Maru is 19 years old now, which is young enough that these obligations shouldn't be distracting him at all. His age, health, speed and stamina all seem to be in alignment. While all of this may seem pretty important, the main reason for his dominance, in my opinion, is the game itself.

StarCraft II: Wings of Liberty (WoL) and Heart of the Swarm (HotS) were both versions of StarCraft II where Maru had strong success. He was still an up-and-comer during the WoL era, but during HotS, Maru was able to win a coveted OGN StarLeague (OSL) title in 2013, as well as SSL season 1 last year. These are great achievements, and are much bigger than most can ever hope to obtain. Those versions, though, didn't really play to Maru's strengths. While to the casual player StarCraft II's three expansion titles may seem like the same game with a few minor brush-ups and new units, nothing could be further from the truth.

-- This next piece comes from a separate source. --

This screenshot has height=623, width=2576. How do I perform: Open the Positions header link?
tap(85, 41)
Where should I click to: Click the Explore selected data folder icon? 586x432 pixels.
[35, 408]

WoL and HotS are both much more slowly paced than Legacy of the Void (LotV). Each and every base had many more minerals than Legacy bases, which allowed players to expand around the map much more slowly, and build more units and defensive structures per base taken. The end result at the top professional level was that much of the strategy and skill revolved around holding three or perhaps four bases with a huge army, continually building upon it until you had what we called a "death ball": an army so fearsome that it would destroy anything that came in contact with it.

LotV turns that style of play on its head. Bases get sucked dry so quickly that you are forced to constantly spread yourself out to keep an economy going that can support a reasonable army. This opens weak spots all over. You simply cannot defend everything, at least not flawlessly like in the previous expansions. On top of that, the new units added, as well as tweaks to older units, have focused heavily upon harassment, meaning ways to slightly injure your opponent, especially where his economy is concerned. This type of situation is perfect for our Terran hero.

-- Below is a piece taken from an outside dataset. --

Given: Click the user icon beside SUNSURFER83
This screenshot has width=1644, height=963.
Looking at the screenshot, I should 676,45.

Maru has long been known as the best micro (unit control) Terran and the best multitasking (taking care of multiple areas at once) Terran in the world. What was so dazzling about his play in previous expansions was the way he would tear down a seemingly impenetrable defense by moving his army around the map perfectly in multiple locations while out-microing his opponent's army in all of them! The overall playstyles of WoL and HotS were both skewed against this style of play, but Legacy, with its faster economy and more spread-out bases, begs for it. Simply put, the changes that have occurred in StarCraft II have made Maru's style the best of them all. And he's the best at it.

It's time to sit back and watch what may be the beginning of Maru's reign of dominance. If he plays at the top of his game all season, he can absolutely join the other three StarCraft "gods" at BlizzCon. If he falters, though, it will be a disappointment on the grandest scale for Maru as well as for fans all around the world.